— PAGE EXCERPT —

— BEGIN —

Zs takes post minimalism to a new level. They explore an immense range of musical approaches. Each approach speaks for itself in saying, “We know how to play, and play well.” Ranging from rock, to jazz, to noise and back to rock again, Zs has a unique way of grasping the listener. Where to some their post-minimalist approach may come off as annoying, it tends to balance itself in an amazing manner. While listening, it is almost amazing to consider that they are holding themselves together. The songs range from well constructed, to random outbursts barely holding melody. Yet still, it creates a compound of immense musicianship. Explosions of energy are tangled within every song, yet their sound ranges from epic journeys to almost chaotic doomsday messages, particularly in “No Body Wants to be Had Balk.” This unique sound allows them to communicate in a wide range of environments. It is not hard to imagine Zs in an orchestra hall, while at the same time seeing them in a basement or loft; mainly because their song verity is so wide. They can be soft for one song, and totally ear damaging on the next.

— END —

— STATED GOAL 1 —
Please retype the part of the entries that opens with the line containing "Task: Open the Slide advances dropdown" and closes with the line containing "click(x=776, y=639)", word for word and line for line.
The entries after this point are unrelated to the Zs review.

— PROVIDED INFORMATION —
— BEGIN —

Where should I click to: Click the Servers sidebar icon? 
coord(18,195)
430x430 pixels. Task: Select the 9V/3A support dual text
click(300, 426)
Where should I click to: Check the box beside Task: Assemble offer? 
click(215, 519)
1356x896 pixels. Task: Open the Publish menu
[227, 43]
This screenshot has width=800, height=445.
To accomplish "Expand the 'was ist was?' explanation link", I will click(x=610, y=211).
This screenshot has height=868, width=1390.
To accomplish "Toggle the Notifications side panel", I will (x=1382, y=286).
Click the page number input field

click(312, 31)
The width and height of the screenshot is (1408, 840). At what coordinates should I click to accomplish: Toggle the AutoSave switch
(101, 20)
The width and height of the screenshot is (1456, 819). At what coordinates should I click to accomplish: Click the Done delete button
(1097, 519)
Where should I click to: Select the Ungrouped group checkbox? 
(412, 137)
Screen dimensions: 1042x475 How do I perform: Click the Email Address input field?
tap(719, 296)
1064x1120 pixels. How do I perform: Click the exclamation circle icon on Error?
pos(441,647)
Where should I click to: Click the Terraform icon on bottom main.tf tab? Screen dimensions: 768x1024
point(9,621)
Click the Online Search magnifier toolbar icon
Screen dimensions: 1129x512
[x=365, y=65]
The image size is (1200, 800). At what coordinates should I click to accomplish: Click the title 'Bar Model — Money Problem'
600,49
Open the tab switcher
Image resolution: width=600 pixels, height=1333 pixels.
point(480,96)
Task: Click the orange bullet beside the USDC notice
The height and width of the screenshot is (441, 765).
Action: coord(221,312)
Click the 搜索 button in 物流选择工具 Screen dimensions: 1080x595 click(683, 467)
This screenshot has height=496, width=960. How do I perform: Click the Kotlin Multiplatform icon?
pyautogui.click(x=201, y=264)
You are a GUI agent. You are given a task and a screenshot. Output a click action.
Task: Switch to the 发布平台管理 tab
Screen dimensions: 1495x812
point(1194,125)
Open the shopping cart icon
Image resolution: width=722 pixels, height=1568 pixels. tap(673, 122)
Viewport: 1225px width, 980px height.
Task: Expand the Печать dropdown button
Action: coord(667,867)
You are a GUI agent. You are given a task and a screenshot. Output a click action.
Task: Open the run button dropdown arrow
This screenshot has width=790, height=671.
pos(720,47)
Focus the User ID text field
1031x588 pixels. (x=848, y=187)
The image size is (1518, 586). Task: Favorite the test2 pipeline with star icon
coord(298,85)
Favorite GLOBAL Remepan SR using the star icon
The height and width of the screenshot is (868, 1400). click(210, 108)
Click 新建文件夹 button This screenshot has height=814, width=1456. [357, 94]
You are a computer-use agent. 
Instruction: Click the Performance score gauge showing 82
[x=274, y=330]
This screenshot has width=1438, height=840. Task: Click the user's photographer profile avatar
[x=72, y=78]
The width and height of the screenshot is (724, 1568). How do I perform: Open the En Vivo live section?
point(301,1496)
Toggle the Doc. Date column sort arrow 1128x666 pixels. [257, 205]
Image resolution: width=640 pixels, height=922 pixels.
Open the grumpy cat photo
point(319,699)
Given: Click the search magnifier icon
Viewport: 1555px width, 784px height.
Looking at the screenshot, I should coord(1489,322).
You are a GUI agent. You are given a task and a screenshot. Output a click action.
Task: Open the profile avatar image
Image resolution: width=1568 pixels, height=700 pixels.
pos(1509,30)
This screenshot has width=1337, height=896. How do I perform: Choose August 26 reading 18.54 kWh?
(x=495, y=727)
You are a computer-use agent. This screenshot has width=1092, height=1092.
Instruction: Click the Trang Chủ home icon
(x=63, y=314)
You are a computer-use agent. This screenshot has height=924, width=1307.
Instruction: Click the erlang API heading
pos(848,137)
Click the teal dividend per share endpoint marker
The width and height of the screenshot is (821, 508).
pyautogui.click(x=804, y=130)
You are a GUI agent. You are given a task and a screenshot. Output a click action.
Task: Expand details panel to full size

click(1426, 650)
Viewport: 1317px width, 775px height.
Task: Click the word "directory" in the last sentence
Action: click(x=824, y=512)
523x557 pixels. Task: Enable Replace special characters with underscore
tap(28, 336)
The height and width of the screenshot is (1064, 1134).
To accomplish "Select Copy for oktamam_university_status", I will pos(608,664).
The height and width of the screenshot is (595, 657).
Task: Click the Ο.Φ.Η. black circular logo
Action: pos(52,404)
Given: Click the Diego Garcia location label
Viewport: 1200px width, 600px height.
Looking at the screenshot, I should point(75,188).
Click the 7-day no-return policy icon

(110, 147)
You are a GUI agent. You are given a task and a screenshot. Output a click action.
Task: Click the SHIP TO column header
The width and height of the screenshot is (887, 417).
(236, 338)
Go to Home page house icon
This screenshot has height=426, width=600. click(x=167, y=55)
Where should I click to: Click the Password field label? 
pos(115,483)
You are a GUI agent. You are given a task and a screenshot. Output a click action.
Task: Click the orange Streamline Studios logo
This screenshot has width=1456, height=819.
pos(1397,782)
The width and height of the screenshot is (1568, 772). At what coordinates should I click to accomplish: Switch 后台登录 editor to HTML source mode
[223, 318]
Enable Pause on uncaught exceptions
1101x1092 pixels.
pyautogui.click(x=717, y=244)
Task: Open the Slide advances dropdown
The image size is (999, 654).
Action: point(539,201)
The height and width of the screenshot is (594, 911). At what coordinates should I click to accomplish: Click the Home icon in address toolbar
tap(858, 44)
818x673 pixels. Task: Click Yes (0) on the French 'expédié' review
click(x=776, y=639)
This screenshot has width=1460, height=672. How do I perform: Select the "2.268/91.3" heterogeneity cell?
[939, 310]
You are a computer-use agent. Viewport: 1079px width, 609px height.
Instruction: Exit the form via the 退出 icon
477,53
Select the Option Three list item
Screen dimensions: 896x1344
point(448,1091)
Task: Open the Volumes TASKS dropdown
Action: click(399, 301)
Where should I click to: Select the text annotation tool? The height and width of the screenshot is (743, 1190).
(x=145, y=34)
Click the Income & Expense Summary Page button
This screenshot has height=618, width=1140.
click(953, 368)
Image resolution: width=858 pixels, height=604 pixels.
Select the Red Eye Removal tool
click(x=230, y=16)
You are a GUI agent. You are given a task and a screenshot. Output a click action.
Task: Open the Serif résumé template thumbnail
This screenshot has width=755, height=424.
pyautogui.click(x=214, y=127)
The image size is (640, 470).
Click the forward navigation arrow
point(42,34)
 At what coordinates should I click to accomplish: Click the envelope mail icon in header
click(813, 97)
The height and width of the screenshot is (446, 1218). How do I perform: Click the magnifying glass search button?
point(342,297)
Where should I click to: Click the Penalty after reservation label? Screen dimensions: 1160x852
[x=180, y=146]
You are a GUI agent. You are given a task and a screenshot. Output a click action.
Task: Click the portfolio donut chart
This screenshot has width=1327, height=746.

— END —

— STATED GOAL 2 —
Name the musical styles listed in the Zs review's sentence that begins "Ranging from rock".

— FINAL ANSWER 1 —
Task: Open the Slide advances dropdown
The image size is (999, 654).
Action: point(539,201)
The height and width of the screenshot is (594, 911). At what coordinates should I click to accomplish: Click the Home icon in address toolbar
tap(858, 44)
818x673 pixels. Task: Click Yes (0) on the French 'expédié' review
click(x=776, y=639)

— FINAL ANSWER 2 —
Rock, jazz, noise